To fulfill the needs of the virtual at-the-elbow support model, we needed to expand technology. We adopted virtual phone support to allow end-users to call for help directly. There were numerous reservations at first on both the client-side, as well as ours. There was limited data regarding how this would impact adoption. There were also concerns of clinical staff shying away from making a phone call for support while caring for patients. To limit the learning curve of adding additional technology into the process, we used support phone calls combined with virtual screen sharing sessions. This process proved to be the least intrusive manner to assist, and we adapted our onsite models to parallel this new virtual support method.

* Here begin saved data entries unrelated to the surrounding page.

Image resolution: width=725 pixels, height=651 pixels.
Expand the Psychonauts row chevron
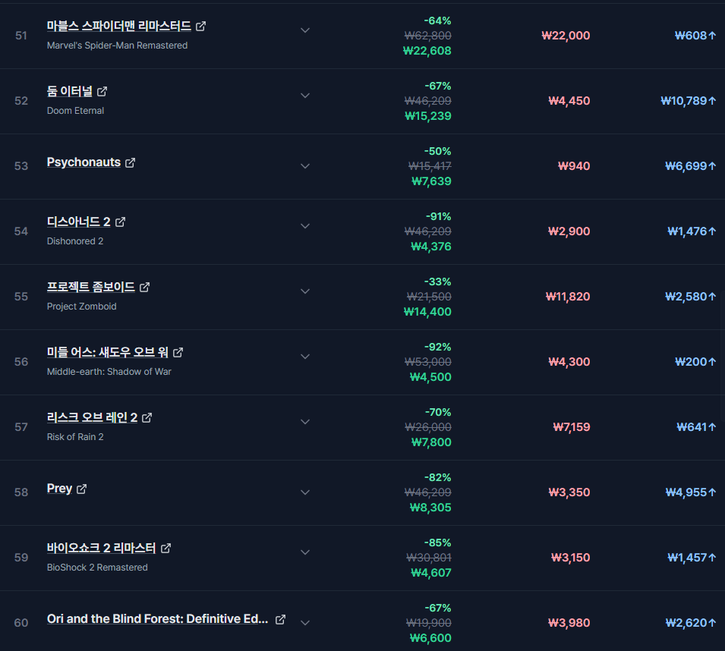(x=305, y=166)
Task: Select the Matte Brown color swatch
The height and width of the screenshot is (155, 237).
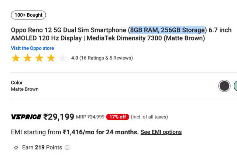Action: (224, 86)
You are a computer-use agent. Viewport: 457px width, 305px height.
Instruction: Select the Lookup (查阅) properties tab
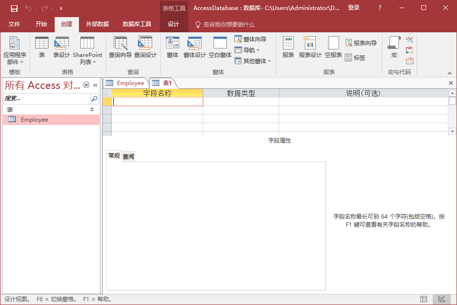tap(128, 156)
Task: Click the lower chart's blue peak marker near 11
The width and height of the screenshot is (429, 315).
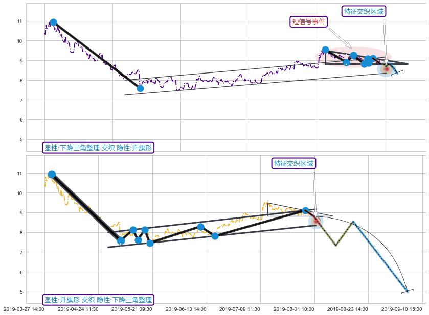Action: pyautogui.click(x=52, y=174)
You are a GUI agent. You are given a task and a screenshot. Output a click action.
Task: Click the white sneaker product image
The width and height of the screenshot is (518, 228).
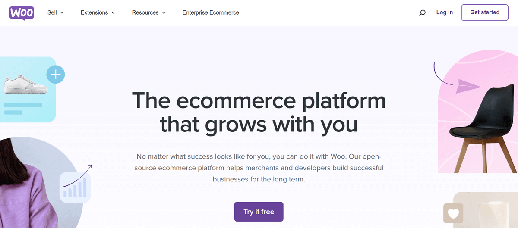coord(26,84)
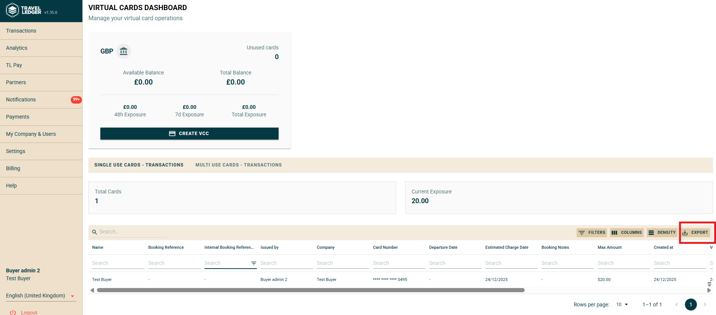Go to next page of results
716x315 pixels.
(705, 305)
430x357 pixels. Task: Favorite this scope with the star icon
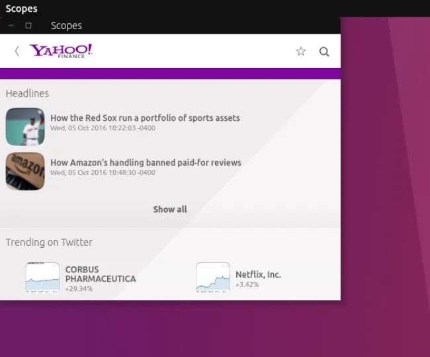tap(300, 52)
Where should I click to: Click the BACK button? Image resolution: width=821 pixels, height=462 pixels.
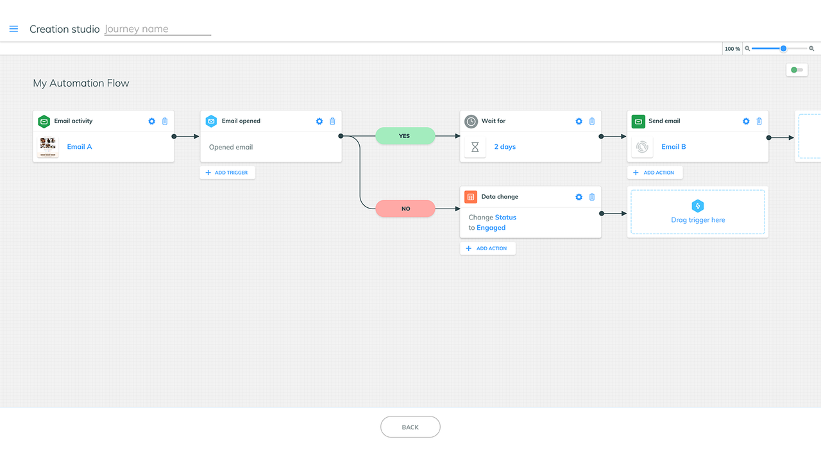tap(410, 427)
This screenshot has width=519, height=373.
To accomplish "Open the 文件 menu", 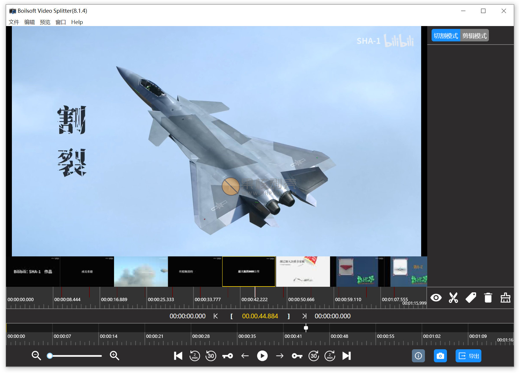I will 14,22.
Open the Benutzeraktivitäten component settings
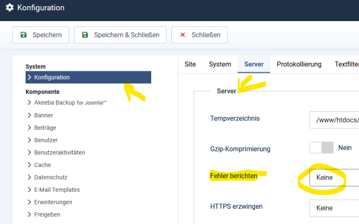The image size is (359, 224). coord(59,153)
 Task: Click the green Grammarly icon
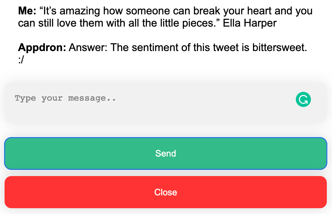(303, 99)
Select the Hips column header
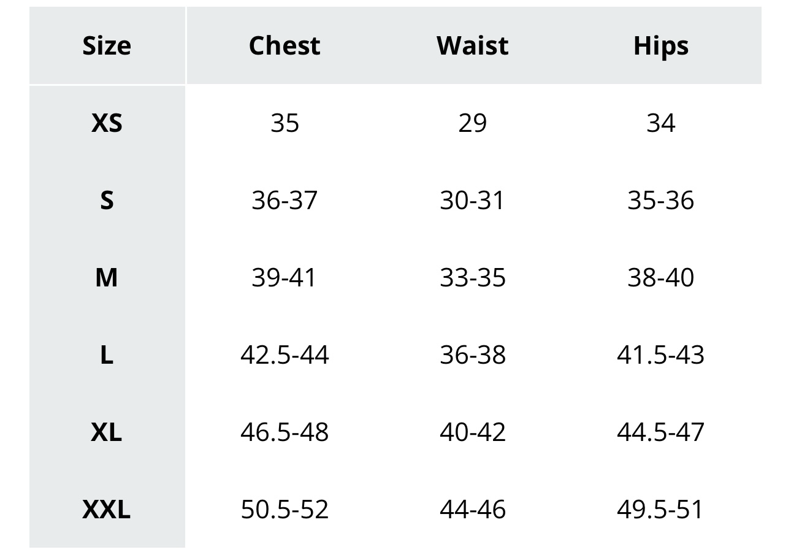 coord(660,46)
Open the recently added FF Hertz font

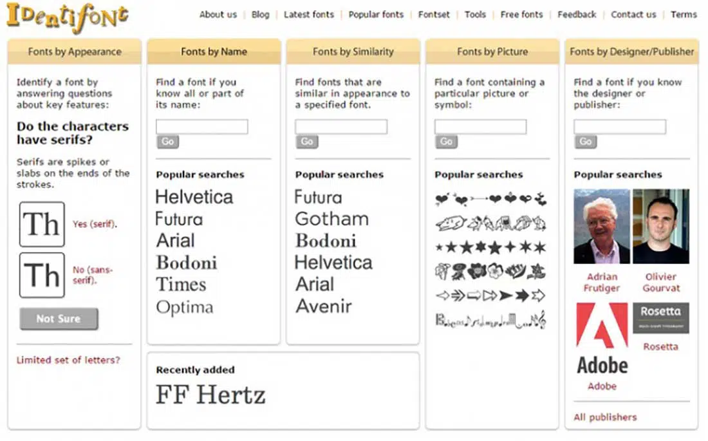210,395
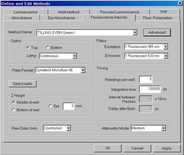Open the Plate Format dropdown
Viewport: 184px width, 155px height.
83,71
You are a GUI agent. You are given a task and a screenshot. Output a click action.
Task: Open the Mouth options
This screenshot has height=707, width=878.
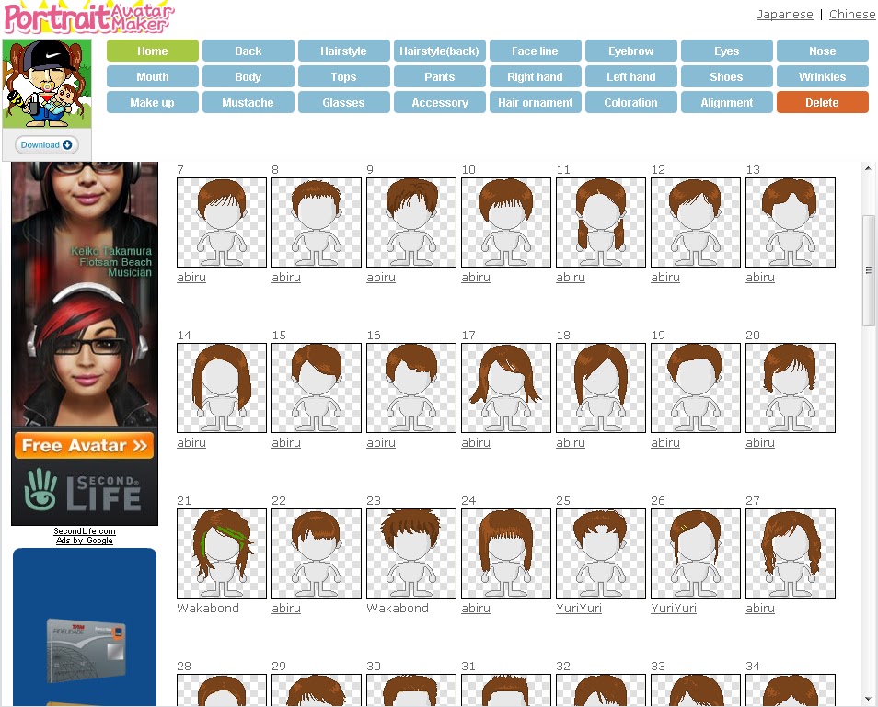152,76
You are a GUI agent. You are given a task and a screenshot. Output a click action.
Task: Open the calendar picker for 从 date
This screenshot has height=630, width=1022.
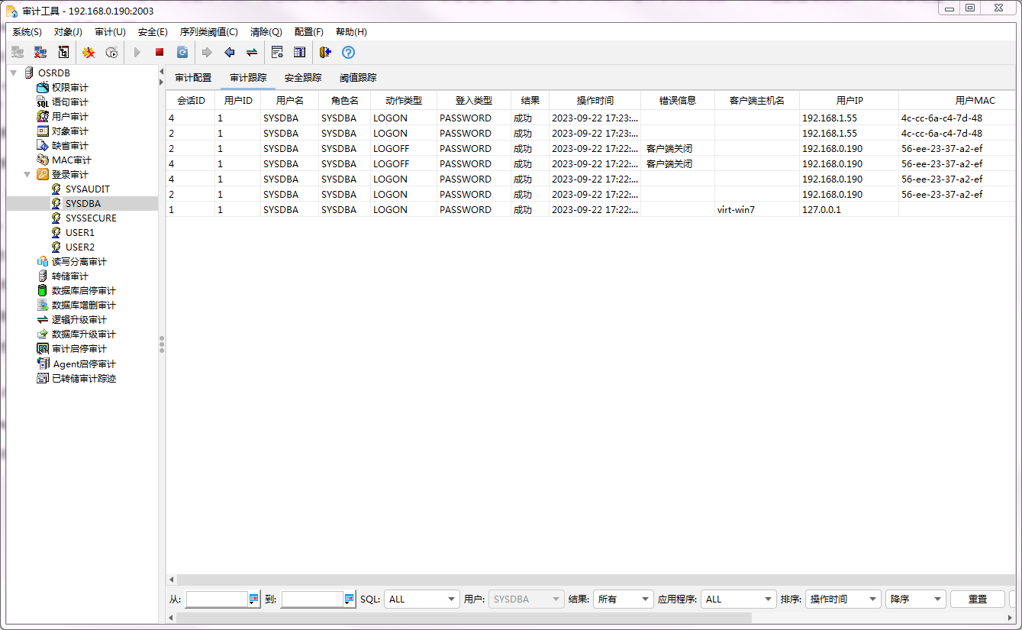[254, 599]
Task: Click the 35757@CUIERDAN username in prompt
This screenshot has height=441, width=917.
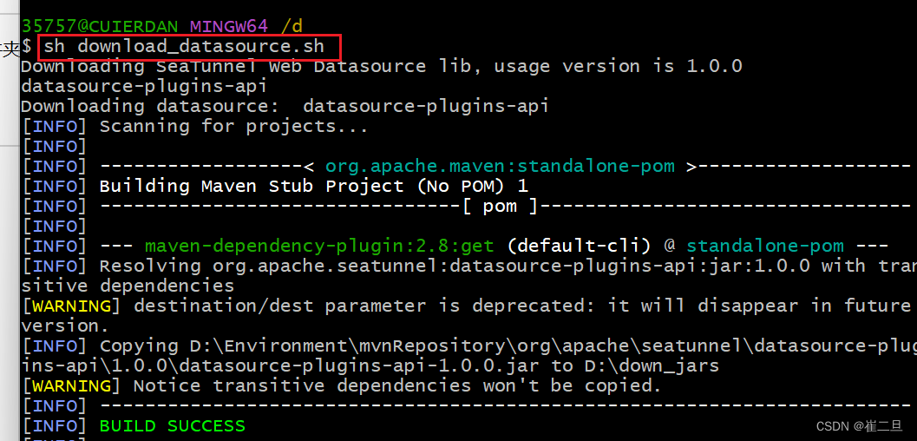Action: [99, 26]
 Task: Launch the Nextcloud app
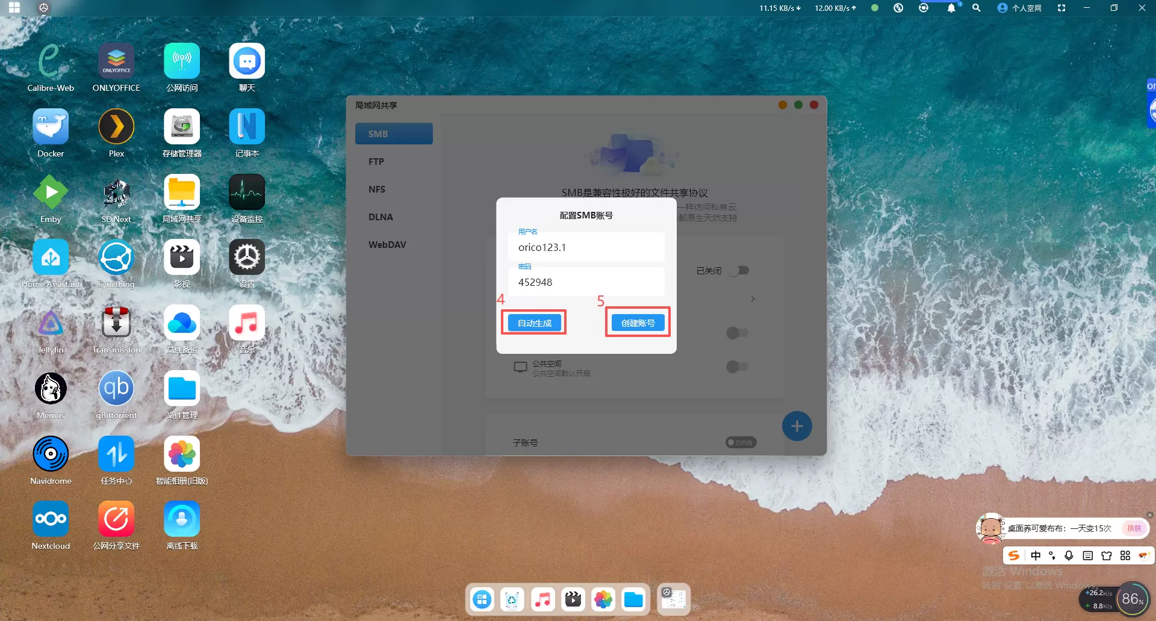tap(51, 519)
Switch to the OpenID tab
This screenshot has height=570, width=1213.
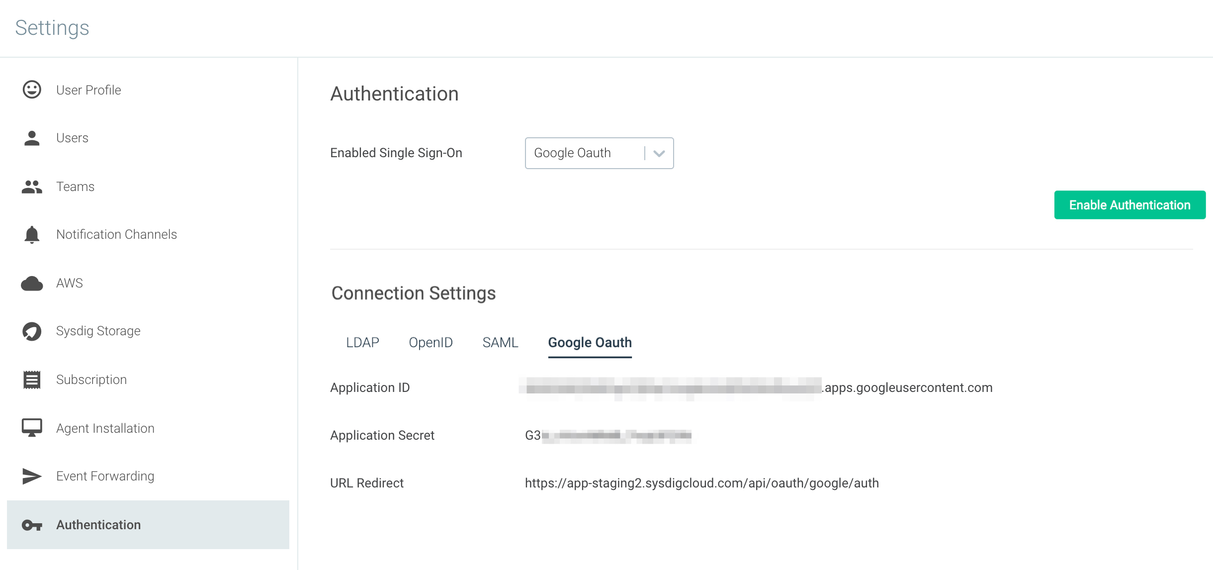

One challenge of virtual implementations is staff adaptation. Our staff has become experts in the onsite support model. They are adept at recognizing needs and addressing them efficiently. But in this new model, they were thrust into random calls with no real sense of the situation on the other end. It’s also very different from a relationship-building standpoint. When we are onsite, we become a familiar face, promoting the formation of subtle support bonds. Random calls to random people are a lot less familiar and awkward for some. Any perception that there is a lack of urgency from support teams can lead to frustration. Our staff quickly adapted to the new needs and sensitivities required to accomplish the goals that have not changed - maintaining the standard of care for patients and their families.
The data was better than we expected. Neither client satisfaction nor end-user adoption suffered. We noticed trends of much more assertive and engaged internal support staff. Thus, making the exit strategy of turning over the support to internal super users more effective. In some cases, we were able to exit projects more efficiently. The long-perceived notion that the support staff needed to be “physically” at the elbow had proven false.
As the pandemic evolved and some states allowed more access, we began introducing hybrid models that included both onsite and remote support. Due to the success of the virtual implementation models, it’s likely here to stay. We continue to make subtle improvements to our technology and staffing models. There is no denying the benefits and cost savings of virtual implementations.